Challenges abound in the new year but we are up to the task

Tuesday January 2 2018

As we start off the year 2018, it is with knowledge it is also a roll-over of the success attained so far and challenges that we carry over from 2017. So it is optimism with caution and prudence.

Where do we begin?

There are many areas to begin and all are urgent. But looking at the weather, it is evident that global warming is here with us.

Those who have studied weather patterns over time can tell that there have been tremendous changes over time. The frequency of droughts in countries like Kenya has intensified.

The usually cooler parts of the world, especially north of the tropics, are becoming warmer. I should know as I have a day work to do with renewable energy, environmental conservation, biotechnology and technology generally, which afford opportunities to interact and learn from diverse minds and knowledge.


So, food security should be among the top priorities to tackle in 2018. Rain-fed agriculture is evidently not sufficient to satisfy a growing population.

With almost failed short rains in the last quarter of 2017, we certainly have work to do, especially catering for the vulnerable.

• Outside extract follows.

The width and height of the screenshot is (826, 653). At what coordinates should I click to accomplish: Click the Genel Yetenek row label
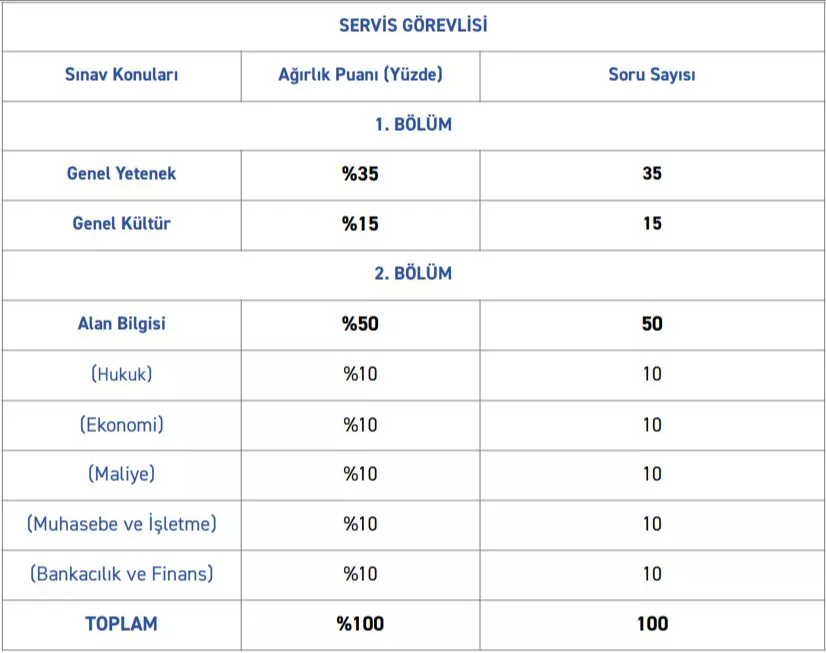tap(122, 174)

Other areas needing a lot of attention include reforms in education sector, security, job creation, more infrastructure development, political and legal reforms but in a democratically progressive way and taming the evils of corruption and tribalism. Others are progressive tax reforms to widen the net but allow  economic and business growth, creation of a more business friendly environment, building regional and continental trade, fixing our exports as we are doing far below capacity, and reforming the energy sector and especially making electricity cheaper.


As population grows rapidly we need to be thinking far ahead. The growth of urban — and now even rural — slums should alarm us. The unemployment crisis is a harbinger to more evils and we should tame it in good time by building opportunities for direct employment and self-employment. That inevitably means more economic and political reforms.

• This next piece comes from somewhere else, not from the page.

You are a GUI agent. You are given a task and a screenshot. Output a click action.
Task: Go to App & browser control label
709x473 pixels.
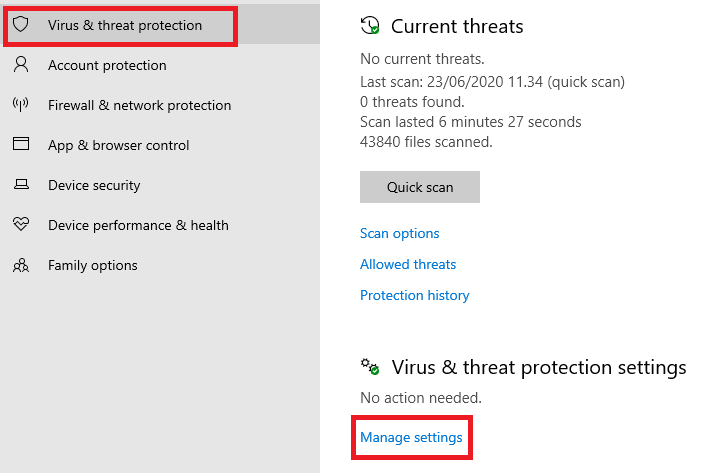tap(119, 145)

There are sectors and industries which given re-invention can create massive absorption of labour. Top among them are manufacturing and tourism. Certainly, a lot of reforms are needed in agriculture and several other sectors and industries.

We start off in 2018 as a heavily politically divided country and we need to create avenues for building consensus.  

We should be alive that another round of divisive campaigns in the near future is not far-fetched and this only destroys the nation further.

What to do? Never to give up. Great nations grow through  a lot of difficulties. The problems we have are not so unique and even if they were, as human beings we have the minds to build solutions for them. So, I’m optimistic that we can make a better future for Kenya and its people in 2018.